Heparan sulfate and heparanase play key roles in mouse [Beta] cell survival and autoimmune diabetes

The autoimmune type 1 diabetes (T1D) that arises spontaneously in NOD mice is considered to be a model of T1D in humans. It is characterized by the invasion of pancreatic islets by mononuclear cells (MNCs), which ultimately leads to destruction of insulin-producing [beta] cells. Although T cell dependent, the molecular mechanisms triggering [beta] cell death have not been fully elucidated. Here, we report that a glycosaminoglycan, heparan sulfate (HS), is expressed at extraordinarily high levels within mouse islets and is essential for [beta] cell survival.
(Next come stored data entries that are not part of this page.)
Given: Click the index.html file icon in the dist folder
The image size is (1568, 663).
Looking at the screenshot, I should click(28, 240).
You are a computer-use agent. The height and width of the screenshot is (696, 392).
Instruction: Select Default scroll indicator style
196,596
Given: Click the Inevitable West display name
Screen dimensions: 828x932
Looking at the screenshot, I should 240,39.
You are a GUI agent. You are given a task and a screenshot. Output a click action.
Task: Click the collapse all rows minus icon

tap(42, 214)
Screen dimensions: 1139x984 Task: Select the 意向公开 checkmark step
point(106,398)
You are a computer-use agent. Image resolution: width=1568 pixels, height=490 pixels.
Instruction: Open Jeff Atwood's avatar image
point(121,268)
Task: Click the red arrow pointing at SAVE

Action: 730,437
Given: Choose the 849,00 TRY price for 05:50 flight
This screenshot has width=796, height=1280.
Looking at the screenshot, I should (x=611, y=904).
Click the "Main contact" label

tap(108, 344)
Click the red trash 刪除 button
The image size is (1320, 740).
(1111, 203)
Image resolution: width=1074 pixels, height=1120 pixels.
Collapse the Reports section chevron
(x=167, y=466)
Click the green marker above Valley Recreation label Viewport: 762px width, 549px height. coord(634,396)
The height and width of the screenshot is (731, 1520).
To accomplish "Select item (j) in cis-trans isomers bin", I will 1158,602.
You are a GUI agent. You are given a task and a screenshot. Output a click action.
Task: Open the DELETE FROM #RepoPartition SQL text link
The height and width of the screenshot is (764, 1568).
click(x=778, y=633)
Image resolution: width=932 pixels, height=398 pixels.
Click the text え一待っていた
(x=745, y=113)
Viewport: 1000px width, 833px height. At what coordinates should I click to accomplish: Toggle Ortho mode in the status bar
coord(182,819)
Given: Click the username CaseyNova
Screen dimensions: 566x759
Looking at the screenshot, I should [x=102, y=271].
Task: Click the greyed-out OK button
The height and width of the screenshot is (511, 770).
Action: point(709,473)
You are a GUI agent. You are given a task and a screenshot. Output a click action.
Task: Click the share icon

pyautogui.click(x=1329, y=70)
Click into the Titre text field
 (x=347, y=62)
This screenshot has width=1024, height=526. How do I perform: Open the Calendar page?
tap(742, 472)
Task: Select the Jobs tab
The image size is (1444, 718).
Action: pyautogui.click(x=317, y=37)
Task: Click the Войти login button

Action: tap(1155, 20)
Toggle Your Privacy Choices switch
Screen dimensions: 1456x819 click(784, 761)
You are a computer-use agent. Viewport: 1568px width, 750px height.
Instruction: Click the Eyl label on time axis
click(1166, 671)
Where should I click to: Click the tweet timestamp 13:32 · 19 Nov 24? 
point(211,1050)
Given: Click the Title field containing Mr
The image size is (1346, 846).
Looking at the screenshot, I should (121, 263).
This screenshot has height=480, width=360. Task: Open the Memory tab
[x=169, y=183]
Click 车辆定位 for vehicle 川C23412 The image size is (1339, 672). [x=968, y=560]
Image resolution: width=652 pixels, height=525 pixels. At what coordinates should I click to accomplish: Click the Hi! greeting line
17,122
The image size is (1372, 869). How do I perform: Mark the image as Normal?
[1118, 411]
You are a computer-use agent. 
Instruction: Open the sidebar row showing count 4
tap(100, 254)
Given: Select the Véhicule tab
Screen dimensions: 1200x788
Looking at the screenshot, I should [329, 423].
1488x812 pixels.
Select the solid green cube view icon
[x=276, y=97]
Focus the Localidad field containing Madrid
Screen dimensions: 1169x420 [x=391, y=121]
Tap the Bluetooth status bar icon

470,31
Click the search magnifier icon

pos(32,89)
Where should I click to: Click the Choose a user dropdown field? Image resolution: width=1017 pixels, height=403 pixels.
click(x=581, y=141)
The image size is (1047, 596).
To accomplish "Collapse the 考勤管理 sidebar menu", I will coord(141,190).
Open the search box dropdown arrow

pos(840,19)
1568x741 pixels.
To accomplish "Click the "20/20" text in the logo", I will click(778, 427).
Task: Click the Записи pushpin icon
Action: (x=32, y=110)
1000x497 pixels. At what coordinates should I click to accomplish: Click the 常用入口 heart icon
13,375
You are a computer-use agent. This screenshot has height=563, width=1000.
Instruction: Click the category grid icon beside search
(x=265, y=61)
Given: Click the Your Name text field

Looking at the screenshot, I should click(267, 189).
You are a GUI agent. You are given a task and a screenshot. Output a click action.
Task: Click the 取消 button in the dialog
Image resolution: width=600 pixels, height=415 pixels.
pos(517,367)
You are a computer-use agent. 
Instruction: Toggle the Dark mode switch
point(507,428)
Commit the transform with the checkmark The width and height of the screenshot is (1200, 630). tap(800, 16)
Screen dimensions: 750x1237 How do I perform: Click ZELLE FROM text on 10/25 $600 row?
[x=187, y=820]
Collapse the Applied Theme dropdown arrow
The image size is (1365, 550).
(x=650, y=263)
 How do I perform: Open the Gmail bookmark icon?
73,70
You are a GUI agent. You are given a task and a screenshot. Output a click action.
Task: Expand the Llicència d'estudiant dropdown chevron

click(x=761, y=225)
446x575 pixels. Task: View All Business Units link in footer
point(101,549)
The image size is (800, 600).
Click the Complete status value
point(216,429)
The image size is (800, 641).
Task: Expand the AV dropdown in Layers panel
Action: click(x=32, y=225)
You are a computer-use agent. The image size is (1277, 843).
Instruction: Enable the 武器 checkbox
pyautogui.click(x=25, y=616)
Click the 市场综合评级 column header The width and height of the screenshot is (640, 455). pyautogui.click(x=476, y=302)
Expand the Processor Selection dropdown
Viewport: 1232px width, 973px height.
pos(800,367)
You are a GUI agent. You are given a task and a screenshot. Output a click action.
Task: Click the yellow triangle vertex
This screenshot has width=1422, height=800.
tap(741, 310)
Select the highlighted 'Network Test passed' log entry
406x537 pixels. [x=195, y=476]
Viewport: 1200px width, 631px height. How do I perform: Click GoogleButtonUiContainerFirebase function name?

In vitro, [beta] cells rapidly lost their HS and died. [beta] Cell death was prevented by HS replacement, a treatment that also rendered the [beta] cells resistant to damage from ROS. In vivo, autoimmune destruction of islets in NOD mice was associated with production of catalytically active heparanase, an HS-degrading enzyme, by islet-infiltrating MNCs and loss of islet HS. Furthermore, in vivo treatment with the heparanase inhibitor PI-88 preserved intraislet HS and protected NOD mice from T1D. Our results identified HS as a critical molecular requirement for islet [beta] cell survival and HS degradation as a mechanism for [beta] cell destruction. Our findings suggest that preservation of islet HS could be a therapeutic strategy for preventing T1D.